# Ready Fire Aim



## Lanason (Sep 1, 2009)

It seems a bit simplistic but if you are posting on a forum remember the following ideas

Ready Aim Fire - not Ready Fire Aim 
or even
Engage Brain before typing on keyboard 
or
have your second thoughts first 

then you won't need to back track faster than an Italian Tank

:boxing:


----------



## hurghadapat (Mar 26, 2010)

Lanason said:


> It seems a bit simplistic but if you are posting on a forum remember the following ideas
> 
> Ready Aim Fire - not Ready Fire Aim
> or even
> ...


You the new mod.....while Maiden taking a sabbatical...due to no leccy.


----------



## Lanason (Sep 1, 2009)

Someone in Egypt needs to be as we understand the culture !!!!

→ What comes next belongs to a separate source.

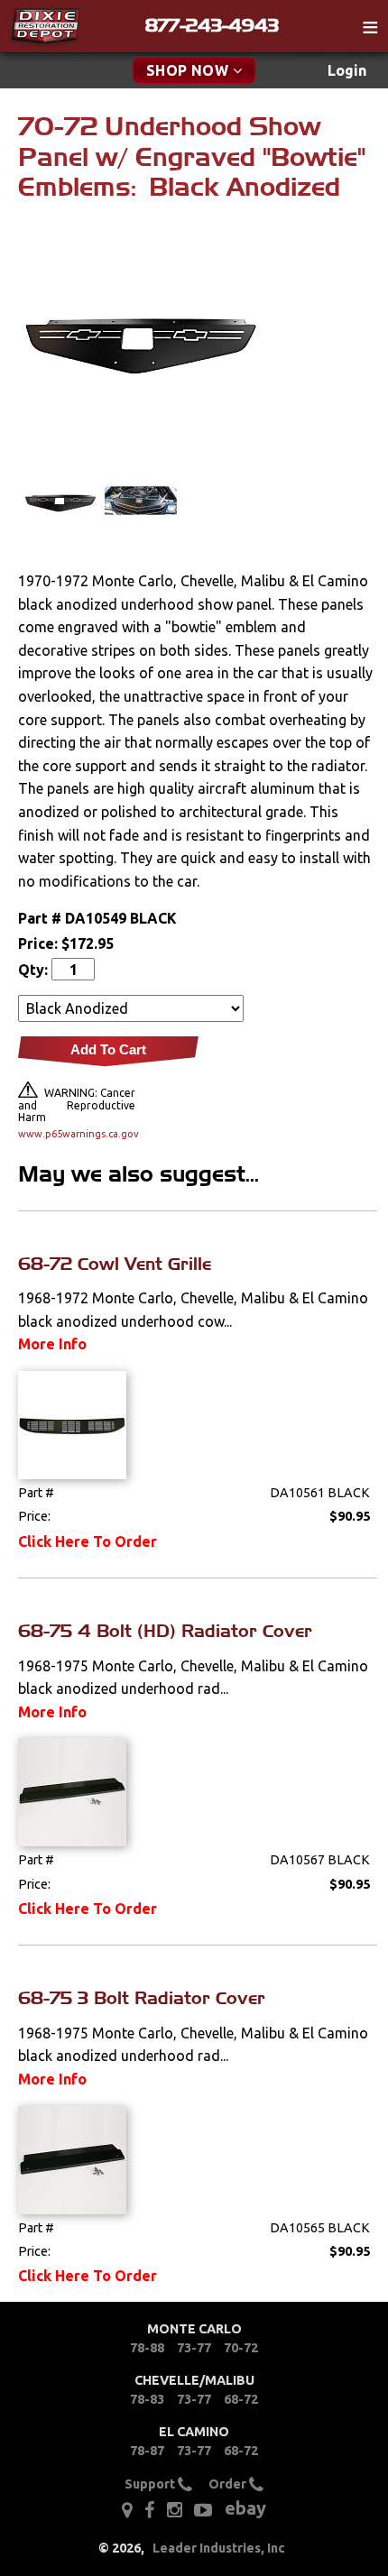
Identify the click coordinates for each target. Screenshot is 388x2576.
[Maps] (127, 2510)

No offence IZZYWIZZYDIZZY :behindsofa:

OMG - I'm turning into a real rebel - :bolt:

Let start a "BRING BACK MAIDEN" campaign:cheer2::cheer2::cheer2::cheer2:


----------



## MaidenScotland (Jun 6, 2009)

I am at work so I have electric lol


----------



## Sonrisa (Sep 2, 2010)

Lanason said:


> Someone in Egypt needs to be as we understand the culture !!!!
> 
> No offence IZZYWIZZYDIZZY :behindsofa:
> 
> ...


Uh? I know nothing 

I must have missed somthing 

what is this about?:confused2:


----------



## Lanason (Sep 1, 2009)

Sonrisa said:


> Uh? I know nothing
> 
> I must have missed somthing
> 
> what is this about?:confused2:


well 

err cant say but the original poster decided they didn't want it and asked for it to be deleted.
MMID


----------



## saafend (Dec 21, 2010)

Lanason said:


> It seems a bit simplistic but if you are posting on a forum remember the following ideas
> 
> Ready Aim Fire - not Ready Fire Aim
> or even
> ...


Tell me about it, the amount of people that type before they think on this forum is unreal. Honestly, i wonder if half of them have ever even visited.

Saaf


----------



## Lanason (Sep 1, 2009)

Dear Southend 

Most people do think, a few don't. I think you fall into the latter category

Sent from my iPhone using ExpatForum


----------



## saafend (Dec 21, 2010)

Lanason said:


> Dear Southend
> 
> Most people do think, a few don't. I think you fall into the latter category
> 
> Sent from my iPhone using ExpatForum


Dear Surrey

I do think though. I think you watch to much Eastenders and their rudeness is rubbing off.

Saaf


----------